Understanding our animal spirits

Prof Shiller (remember him from “Irrational Exuberance) has partnered with George A Akerlof in a strangely titled new book: Animal Spirits. I’m recommending it even before reading it.

It’s basically about why we don’t behave as rational consumers when faced with economic choices.

If you don’t want to wait, then there’s an excerpt from the book – the first chapter, which you can read over at Yale MBA’s Financial Crisis website.

Here are the five animal spirits – emotive things that often dictate our economic behaviour.
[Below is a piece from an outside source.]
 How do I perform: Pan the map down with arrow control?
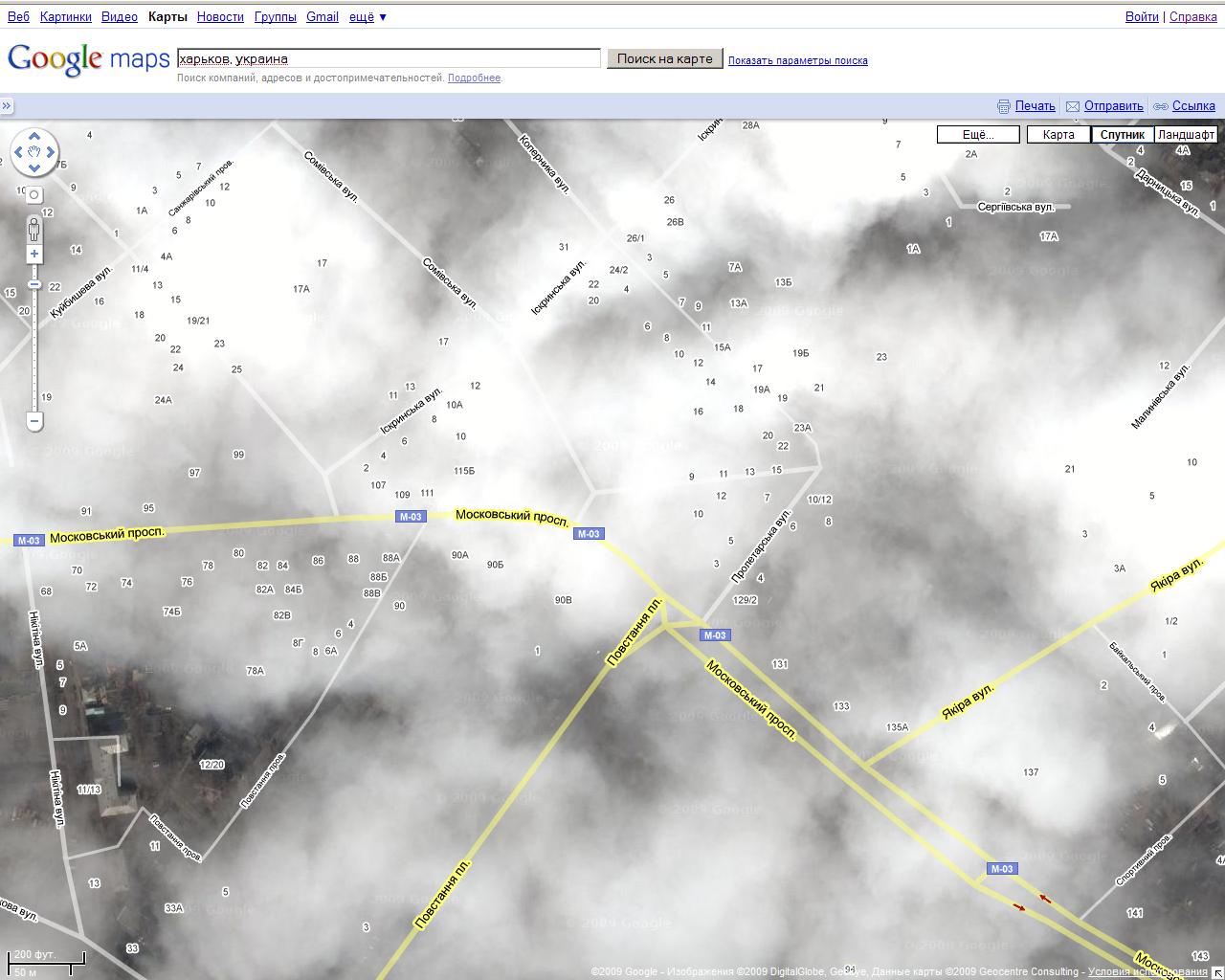point(34,168)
  • The cornerstone of our theory is confidence and the feedback mech­anisms between it and the economy that amplify disturbances.
  • The setting of wages and prices depends largely on concerns about fairness.
  • We acknowledge the temptation toward corrupt and antisocial behavior and their role in the economy.
  • Money illusion is another cornerstone of our theory. The public is confused by inflation or deflation and does not reason through its effects.
  • Finally, our sense of reality, of who we are and what we are doing, is intertwined with the story of our lives and of the lives of others. The aggregate of such stories is a national or international story, which itself plays an important role in the economy.
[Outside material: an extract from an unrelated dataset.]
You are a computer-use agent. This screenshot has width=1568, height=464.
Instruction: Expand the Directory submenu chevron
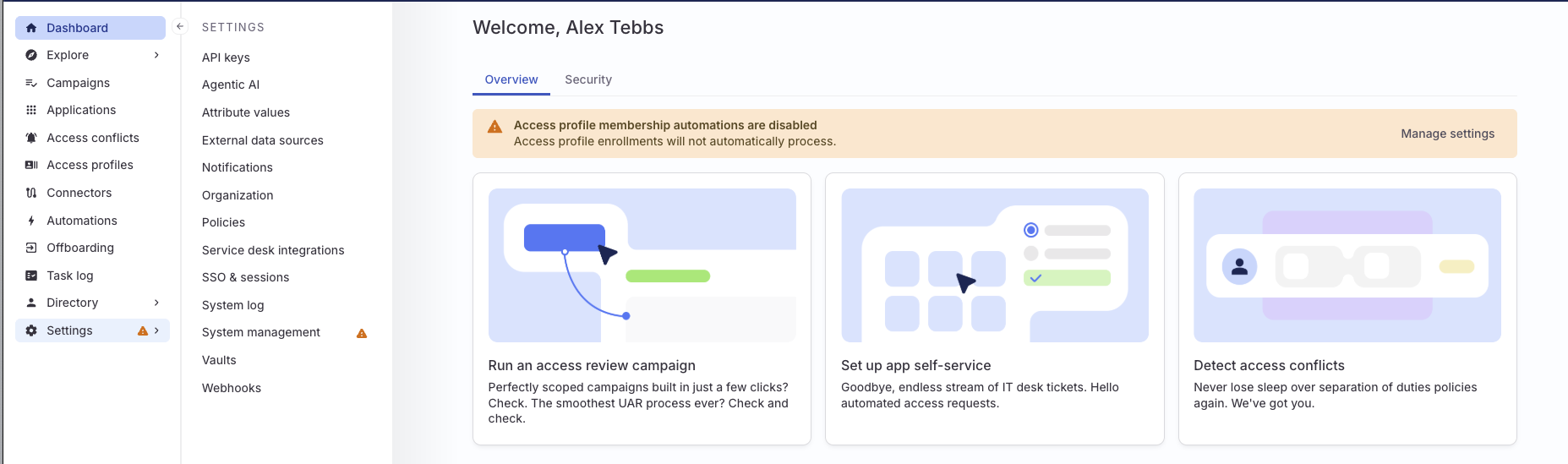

Just those five statements make for interesting pondering – so here is my quick take.

Confidence is everything – it is the difference between buying something (on credit even) and choosing to hunker down and not spend. When a depressed or optimistic feeling rolls out to entire populations then it causes and exacerbates busts and booms.

It’s true that we care most about parity and fairness when setting wages and paying prices. This is particularly evident in New Zealand where we tend to look down at those with unhealthily large incomes and spending habits and where we have a nationally loved TV program called Fair Go that goes after companies that rip people off. Interestingly the feeling of fairness to members was the overriding thing that governed our thinking in the days when I was involved in setting prices at Trade Me.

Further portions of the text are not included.